Murat'tın yüzüne bakakaldı kadın. Bu resimde o günki halinden daha güçlü ve çekici görünüyordu. 33 yaşındaydı, bekardı ve finans konusunda bir dahiydi. Ablası bir medya şirketi patronu olmasına rağmen, o başka bir şirketin hesaplarına bakıyordu. Bunda bir tuhaflık vardı. En büyük tuhaflıksa, Murat dün öldürdüğü adamın çalışanı, kabul ederse sıradaki kurbanın kardeşiydi.
Kararını tanıdık yüzü gördüğü anda vermişti. Mutat' ın olaylarla olan bağlantısını, tabi varsa, çözmeden işi kabul etmeyecekti. Hemen arama motorunu açıp Murat Özkan yazdı. Bir ekonomi dergisine verdiği röportaj dikkatini çekmişti. Hemen tıkladı haberi ve okumaya başladı.
- Murat bey, ekonomi dünyası sizden, para mıknatısı olarak bahsediyor. Siz bu konuda ne düşünüyorsunuz?
- Aslında çokta yanlış değil. Dünya piyasaları ve istatistiklerini iyi takip edip, bilgileri toplamak ve gerektiğinde kullanılmak üzere saklamak, kısa vadede büyük paralar kazanmanın yolu oldu benim için.
- Yani parayı çektiğiniz doğru. Peki neden kendi adınıza çalışmayı tercih etmiyorsunuz?
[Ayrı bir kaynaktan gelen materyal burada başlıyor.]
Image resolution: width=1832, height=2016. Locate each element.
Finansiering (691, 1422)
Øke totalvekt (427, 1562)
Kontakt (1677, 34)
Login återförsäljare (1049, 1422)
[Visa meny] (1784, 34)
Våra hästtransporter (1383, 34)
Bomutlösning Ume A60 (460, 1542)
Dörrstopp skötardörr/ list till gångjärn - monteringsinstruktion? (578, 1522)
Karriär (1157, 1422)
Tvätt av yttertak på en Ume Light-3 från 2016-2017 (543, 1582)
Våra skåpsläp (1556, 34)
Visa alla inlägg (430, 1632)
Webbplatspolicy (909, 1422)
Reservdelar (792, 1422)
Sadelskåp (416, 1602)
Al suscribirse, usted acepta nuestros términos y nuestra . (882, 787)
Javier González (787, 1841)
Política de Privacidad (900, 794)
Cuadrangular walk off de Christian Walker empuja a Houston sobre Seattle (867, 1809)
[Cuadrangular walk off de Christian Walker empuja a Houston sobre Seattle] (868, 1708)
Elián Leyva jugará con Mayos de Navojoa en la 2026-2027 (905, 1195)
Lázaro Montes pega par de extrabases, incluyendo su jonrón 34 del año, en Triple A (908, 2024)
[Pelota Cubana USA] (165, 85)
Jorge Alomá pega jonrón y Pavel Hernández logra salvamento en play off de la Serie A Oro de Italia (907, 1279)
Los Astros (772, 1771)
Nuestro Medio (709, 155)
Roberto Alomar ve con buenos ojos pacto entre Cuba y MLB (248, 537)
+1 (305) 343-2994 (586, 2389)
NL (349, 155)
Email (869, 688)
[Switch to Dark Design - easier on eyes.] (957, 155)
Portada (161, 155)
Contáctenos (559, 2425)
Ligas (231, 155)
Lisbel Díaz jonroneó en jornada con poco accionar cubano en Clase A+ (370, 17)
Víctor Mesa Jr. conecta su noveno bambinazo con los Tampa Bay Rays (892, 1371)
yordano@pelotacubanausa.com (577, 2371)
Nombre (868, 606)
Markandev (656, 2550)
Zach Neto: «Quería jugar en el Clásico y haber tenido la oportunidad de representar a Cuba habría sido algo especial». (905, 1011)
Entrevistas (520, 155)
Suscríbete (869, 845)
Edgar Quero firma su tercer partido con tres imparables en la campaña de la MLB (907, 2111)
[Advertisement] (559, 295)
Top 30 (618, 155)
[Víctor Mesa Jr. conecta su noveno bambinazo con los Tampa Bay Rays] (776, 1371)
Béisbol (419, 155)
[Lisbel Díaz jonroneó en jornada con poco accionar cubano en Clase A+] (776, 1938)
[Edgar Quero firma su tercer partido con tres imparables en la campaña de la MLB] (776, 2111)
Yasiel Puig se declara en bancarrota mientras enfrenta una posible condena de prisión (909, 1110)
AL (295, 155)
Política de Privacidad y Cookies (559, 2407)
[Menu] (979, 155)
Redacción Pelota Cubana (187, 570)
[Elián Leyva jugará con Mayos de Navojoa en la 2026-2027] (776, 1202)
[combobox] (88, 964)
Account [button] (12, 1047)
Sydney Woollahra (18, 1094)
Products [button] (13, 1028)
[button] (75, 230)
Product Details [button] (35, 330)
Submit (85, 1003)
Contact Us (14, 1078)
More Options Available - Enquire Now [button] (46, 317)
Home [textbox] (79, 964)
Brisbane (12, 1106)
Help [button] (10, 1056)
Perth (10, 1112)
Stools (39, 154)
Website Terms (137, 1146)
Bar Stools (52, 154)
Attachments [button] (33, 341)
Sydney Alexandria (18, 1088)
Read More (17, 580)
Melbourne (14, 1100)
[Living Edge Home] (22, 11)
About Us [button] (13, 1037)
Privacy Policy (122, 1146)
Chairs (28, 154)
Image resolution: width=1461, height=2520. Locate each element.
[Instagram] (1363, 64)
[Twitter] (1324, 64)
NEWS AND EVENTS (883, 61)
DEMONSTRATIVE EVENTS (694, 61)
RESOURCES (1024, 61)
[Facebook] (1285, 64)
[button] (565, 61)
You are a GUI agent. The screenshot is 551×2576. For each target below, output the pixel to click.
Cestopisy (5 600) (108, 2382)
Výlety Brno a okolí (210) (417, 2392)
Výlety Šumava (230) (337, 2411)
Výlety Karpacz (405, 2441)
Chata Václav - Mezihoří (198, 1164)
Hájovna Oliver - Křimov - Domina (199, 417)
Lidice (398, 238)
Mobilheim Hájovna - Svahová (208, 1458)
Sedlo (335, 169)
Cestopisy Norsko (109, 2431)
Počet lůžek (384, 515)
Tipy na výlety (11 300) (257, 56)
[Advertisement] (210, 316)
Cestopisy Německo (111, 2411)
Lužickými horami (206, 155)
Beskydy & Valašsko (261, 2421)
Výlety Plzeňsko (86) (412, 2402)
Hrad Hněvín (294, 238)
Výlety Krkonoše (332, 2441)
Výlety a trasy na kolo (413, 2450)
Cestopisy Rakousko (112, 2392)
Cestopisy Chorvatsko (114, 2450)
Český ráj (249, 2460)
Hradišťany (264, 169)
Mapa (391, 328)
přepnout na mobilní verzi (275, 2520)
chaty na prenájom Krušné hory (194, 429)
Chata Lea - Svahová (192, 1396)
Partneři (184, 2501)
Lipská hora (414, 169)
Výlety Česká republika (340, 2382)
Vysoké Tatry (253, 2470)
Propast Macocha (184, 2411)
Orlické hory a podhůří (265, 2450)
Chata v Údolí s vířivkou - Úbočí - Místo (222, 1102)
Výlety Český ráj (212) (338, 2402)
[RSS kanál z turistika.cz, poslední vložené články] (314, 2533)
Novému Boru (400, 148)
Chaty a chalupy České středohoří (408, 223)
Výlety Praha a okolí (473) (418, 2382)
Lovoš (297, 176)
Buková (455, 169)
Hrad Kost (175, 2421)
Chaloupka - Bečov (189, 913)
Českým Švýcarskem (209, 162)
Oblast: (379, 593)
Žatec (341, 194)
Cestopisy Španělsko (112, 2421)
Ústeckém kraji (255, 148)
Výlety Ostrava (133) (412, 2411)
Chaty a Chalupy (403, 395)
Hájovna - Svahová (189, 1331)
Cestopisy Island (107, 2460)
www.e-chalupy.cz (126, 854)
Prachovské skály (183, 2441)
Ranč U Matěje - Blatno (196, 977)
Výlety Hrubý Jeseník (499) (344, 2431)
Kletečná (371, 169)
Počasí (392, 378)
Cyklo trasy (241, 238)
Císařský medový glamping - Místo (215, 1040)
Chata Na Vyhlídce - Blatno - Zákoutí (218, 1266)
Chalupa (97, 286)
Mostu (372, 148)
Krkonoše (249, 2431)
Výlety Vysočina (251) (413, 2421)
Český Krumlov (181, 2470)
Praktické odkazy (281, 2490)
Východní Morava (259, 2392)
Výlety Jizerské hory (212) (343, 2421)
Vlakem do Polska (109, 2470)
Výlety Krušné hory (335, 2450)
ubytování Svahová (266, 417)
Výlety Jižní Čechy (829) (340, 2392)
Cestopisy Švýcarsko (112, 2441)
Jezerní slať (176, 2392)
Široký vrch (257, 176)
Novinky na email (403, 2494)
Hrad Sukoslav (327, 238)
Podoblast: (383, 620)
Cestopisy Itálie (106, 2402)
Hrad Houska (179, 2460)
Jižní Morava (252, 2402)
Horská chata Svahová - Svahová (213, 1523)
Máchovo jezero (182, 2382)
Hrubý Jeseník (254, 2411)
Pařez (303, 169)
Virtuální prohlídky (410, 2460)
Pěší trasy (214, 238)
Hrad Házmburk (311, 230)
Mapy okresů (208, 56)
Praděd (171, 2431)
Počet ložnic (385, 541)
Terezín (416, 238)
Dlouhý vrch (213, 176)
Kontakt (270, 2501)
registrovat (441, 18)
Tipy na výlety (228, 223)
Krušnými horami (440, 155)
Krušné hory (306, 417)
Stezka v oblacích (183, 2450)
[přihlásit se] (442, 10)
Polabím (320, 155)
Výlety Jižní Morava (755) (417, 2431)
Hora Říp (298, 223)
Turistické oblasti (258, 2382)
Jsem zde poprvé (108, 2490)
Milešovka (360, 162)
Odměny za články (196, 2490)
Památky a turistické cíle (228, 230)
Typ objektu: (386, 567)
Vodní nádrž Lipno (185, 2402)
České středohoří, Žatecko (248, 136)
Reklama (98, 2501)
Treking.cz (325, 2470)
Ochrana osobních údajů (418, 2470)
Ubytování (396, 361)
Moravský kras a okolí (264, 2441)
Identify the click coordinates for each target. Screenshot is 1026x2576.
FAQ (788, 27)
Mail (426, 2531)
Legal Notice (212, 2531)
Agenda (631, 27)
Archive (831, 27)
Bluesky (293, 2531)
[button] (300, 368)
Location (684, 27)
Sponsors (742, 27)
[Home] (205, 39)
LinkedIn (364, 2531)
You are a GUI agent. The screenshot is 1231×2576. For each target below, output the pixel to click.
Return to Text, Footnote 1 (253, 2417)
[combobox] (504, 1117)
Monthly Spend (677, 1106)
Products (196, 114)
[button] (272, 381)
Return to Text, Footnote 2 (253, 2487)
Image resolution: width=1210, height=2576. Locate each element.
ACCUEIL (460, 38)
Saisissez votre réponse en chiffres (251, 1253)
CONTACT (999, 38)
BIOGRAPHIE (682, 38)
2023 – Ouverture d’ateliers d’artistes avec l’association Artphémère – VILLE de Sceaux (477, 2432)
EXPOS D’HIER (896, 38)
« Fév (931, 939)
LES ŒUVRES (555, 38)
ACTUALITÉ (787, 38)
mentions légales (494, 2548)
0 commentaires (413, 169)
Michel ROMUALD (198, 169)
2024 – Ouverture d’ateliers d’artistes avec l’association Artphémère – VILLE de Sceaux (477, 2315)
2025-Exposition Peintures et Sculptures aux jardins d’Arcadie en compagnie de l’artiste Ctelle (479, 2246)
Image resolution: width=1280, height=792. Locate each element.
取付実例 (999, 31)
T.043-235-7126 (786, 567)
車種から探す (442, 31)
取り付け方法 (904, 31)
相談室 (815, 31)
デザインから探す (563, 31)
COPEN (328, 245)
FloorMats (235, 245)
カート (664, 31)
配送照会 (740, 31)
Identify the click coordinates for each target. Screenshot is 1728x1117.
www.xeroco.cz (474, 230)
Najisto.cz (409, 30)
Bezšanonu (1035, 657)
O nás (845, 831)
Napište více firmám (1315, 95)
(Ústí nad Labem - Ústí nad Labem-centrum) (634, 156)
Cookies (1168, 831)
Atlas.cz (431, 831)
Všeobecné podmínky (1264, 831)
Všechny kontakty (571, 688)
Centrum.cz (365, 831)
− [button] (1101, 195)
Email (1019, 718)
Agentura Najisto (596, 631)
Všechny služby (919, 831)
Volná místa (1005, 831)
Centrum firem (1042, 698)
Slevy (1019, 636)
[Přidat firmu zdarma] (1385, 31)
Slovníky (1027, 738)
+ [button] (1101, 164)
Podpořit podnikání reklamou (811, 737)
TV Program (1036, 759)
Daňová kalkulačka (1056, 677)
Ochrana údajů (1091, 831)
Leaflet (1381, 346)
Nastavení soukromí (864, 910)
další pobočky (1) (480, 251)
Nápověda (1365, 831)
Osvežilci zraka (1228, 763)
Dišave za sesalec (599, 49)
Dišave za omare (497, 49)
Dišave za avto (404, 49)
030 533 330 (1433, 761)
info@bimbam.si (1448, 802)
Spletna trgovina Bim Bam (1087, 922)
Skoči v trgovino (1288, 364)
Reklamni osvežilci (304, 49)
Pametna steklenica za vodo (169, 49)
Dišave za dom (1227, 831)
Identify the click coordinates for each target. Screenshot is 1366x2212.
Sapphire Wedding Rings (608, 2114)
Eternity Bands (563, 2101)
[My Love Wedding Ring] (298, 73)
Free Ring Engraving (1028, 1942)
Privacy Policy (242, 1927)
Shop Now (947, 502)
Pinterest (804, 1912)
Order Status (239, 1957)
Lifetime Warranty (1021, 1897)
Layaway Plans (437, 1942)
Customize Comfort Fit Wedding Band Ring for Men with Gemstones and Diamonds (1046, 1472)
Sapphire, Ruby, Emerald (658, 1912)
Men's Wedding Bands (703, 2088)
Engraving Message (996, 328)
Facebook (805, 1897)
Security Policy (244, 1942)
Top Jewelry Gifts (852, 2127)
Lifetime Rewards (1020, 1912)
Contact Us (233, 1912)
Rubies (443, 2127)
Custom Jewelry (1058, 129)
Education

- Bazen kazanmanın yolu, risk almaktan geçiyor. Henüz riske atacak kadar birikim sahibi değilim. Tabiki benimde hayalim, birgün kendi yatırımlarımı yapıyor olmak. Ama henüz bu hayalimi gerçekleştirecek imkanları hazırlayamadım.
- Anlıyorum. Peki izniniz olursa konuyla alakalı özel bi soru sorabilir miyim?
- cevaplayamayacağım kadar özel değidir umarım.
- O zaman soruyorum. İstemezseniz cevap vermeyebilirsiniz. Henüz yeterli birikiminiz olmadığından bahsettiniz fakat, ablanız babanızdan kalan medya şirketinin patronu ve bu imkanlara sahipken, neden birlikte çalışmayı tercih etmediniz? Sanırım şirket babanızın vefatından sonra ikinize kalmış olmalı.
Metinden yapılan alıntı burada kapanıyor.